Page MenuHomePhabricator

integraality does not handle "Unknown value" groupings well
Closed, ResolvedPublic

Description

See example at https://www.wikidata.org/wiki/Wikidata:WikiProject_PCC_Wikidata_Pilot/Northwestern_University_Libraries/Alumni_property_dashboard : a non-sense value T2202693931 is used as grouping for "unknown value" grouping.

This also results in a straight crash when grouping_link is set − see eg https://www.wikidata.org/wiki/Wikidata:WikiProject_Video_games/Statistics/Country_of_origin

The groupings query is https://w.wiki/wVm and returns items such as https://www.wikidata.org/wiki/Q61976205 which have P495=Unknown value

Triggering an update results with

<class 'pywikibot.exceptions.InvalidTitle'> 'T2157987814' is not a valid item page title
web_1    |     self.process_page(page)
web_1    |   File "/code/integraality/pages_processor.py", line 116, in process_page
web_1    |     output = stats.retrieve_and_process_data()
web_1    |   File "/code/integraality/property_statistics.py", line 614, in retrieve_and_process_data
web_1    |     text += self.make_stats_for_one_grouping(grouping, item_count, higher_grouping)
web_1    |   File "/code/integraality/property_statistics.py", line 543, in make_stats_for_one_grouping
web_1    |     group_item = pywikibot.ItemPage(self.repo, grouping)
web_1    |   File "/usr/local/lib/python3.7/site-packages/pywikibot/page/__init__.py", line 4694, in __init__
web_1    |     super(ItemPage, self).__init__(site, title, ns=ns)
web_1    |   File "/usr/local/lib/python3.7/site-packages/pywikibot/page/__init__.py", line 4392, in __init__
web_1    |     self._link.title)
web_1    |   File "/usr/local/lib/python3.7/site-packages/pywikibot/page/__init__.py", line 4095, in __init__
web_1    |     % (self.id, self.entity_type))
web_1    | pywikibot.exceptions.InvalidTitle: 'T2157920837' is not a valid item page title

Event Timeline

JeanFred renamed this task from Error when updating Wikidata:WikiProject Video games/Statistics/Country of origin to integraality does not handle "Unknown value" groupings.Jan 29 2021, 9:44 AM
JeanFred triaged this task as Medium priority.
JeanFred updated the task description. (Show Details)
JeanFred renamed this task from integraality does not handle "Unknown value" groupings to integraality does not handle "Unknown value" groupings well.Mar 4 2021, 10:44 PM
JeanFred updated the task description. (Show Details)
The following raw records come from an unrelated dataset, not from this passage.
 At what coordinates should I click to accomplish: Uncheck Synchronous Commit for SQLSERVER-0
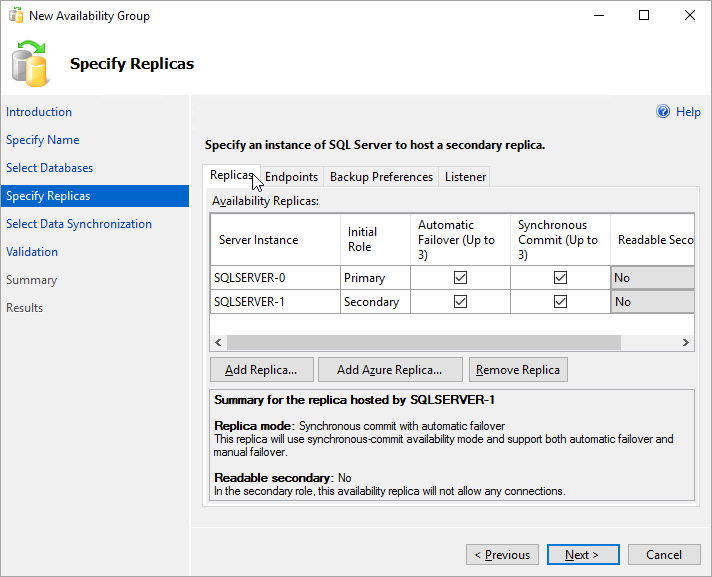(x=560, y=278)
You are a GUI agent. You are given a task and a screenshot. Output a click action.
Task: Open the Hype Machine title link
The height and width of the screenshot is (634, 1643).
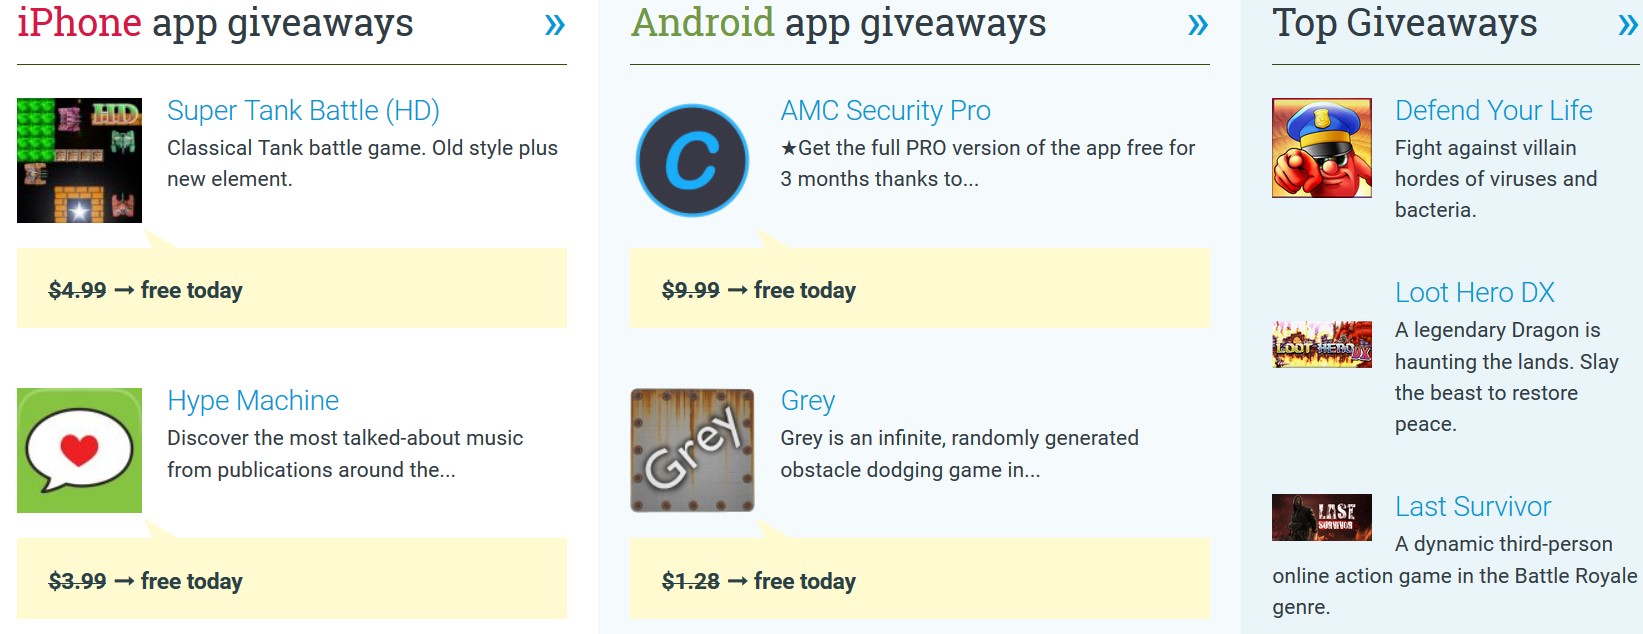pyautogui.click(x=253, y=401)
With c255b8b0be00 the straight crash is avoided and https://www.wikidata.org/wiki/Wikidata:WikiProject_Video_games/Statistics/Country_of_origin does generate.

However the underlying issue remains. The above page has rows for T2157859999, T2202800763, T2252325880, T2207302749, T2194780413, T2179246763, T2184111391.

The question is: how to reliably identify these unknown values? Just consider all the ones starting with t12345 ?

JeanFred claimed this task.